Searching for the causes of the high death rates, Hardeman, an associate professor at the University of Minnesota School of Public Health, and three other researchers examined the records of 1.8 million Florida hospital births between 1992 and 2015 looking for clues.
What stuck out was a startling statistic. Although Black newborns are three times as likely to die as white newborns, when Black babies are delivered by Black doctors, their mortality rate is cut in half.
“Strikingly, these effects appear to manifest more strongly in more complicated cases,” the researchers wrote, “and when hospitals deliver more Black newborns.” Yet, their findings did not reveal a similar relationship between white doctors and white births. Nor did they discover a difference in maternal death rates when the doctor and the patient shared the same race.
“It is the first empirical evidence to describe the impact of the physician’s race on an outcome such as infant mortality,” Hardeman says.

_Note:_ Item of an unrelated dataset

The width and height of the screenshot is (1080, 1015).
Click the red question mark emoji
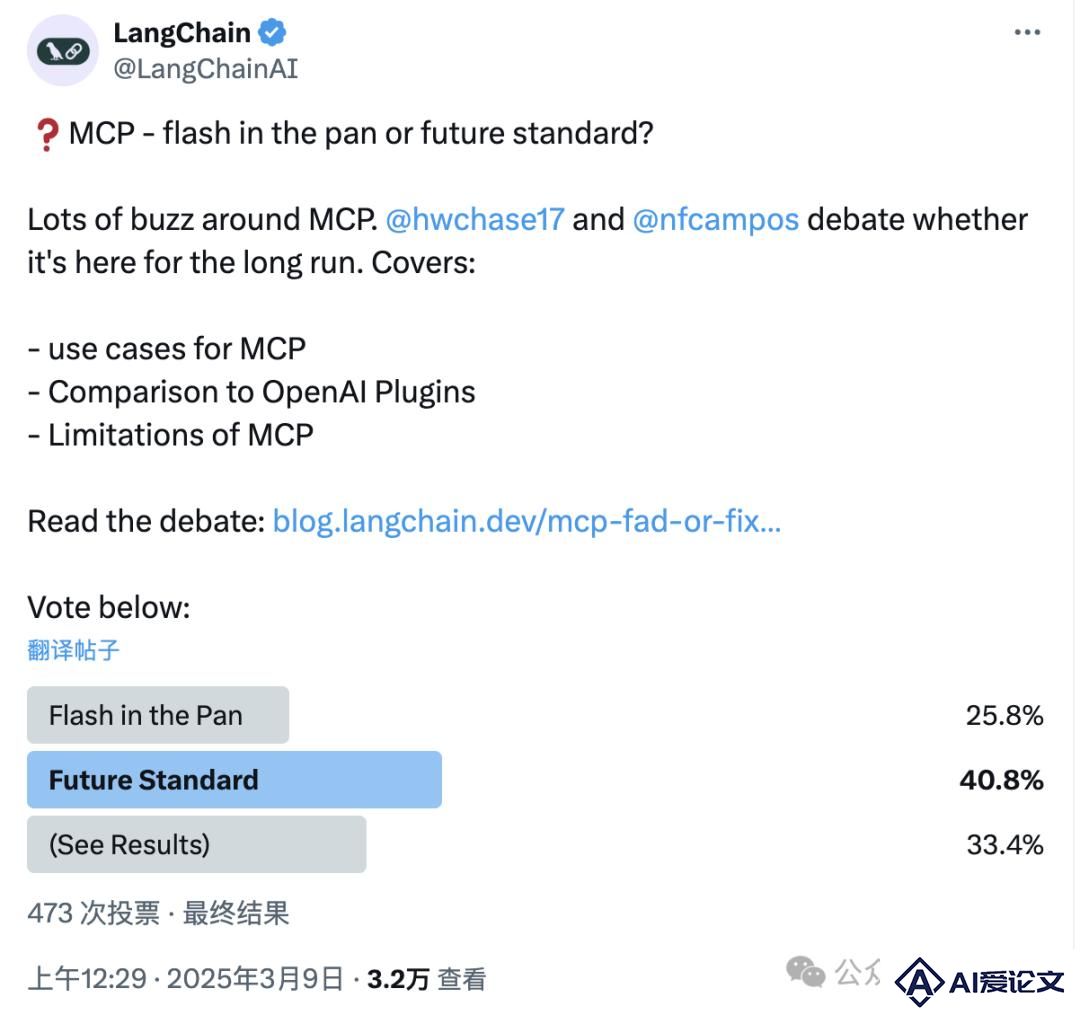(x=47, y=134)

With 5.7 deaths per 1,000 live births, the United States has a high infant mortality rate, and Black babies are in the gravest danger, with an infant mortality rate in 2018 of 10.8 deaths per 1,000 live births, compared to a rate of 4.6 white babies per 1,000 live births, per WaPo.
When Black doctors delivered Black babies, their mortality rate was more than halved from 430 per 100,000 live births to 173 per 100,000, according to Hardeman.
Infant mortality in the United States has been decreasing, yet the gap between Black and white infants has not changed, Hardeman noted, and she blames the root cause on structural racism. She defines structural racism as the “normalization and legitimization of an array of dynamics — historical, cultural, institutional and interpersonal — that routinely advantage whites while producing cumulative and chronic adverse outcomes for people of color.”
Hardeman and the other researchers wrote that more research was needed to understand why Black physicians outperform their white counterparts. They cautioned that it wasn’t practical for all Black families to seek Black doctors to deliver their babies, not only because there are too few of them, but also because the reasons for the disparity in care need to be understood and addressed, according to WaPo.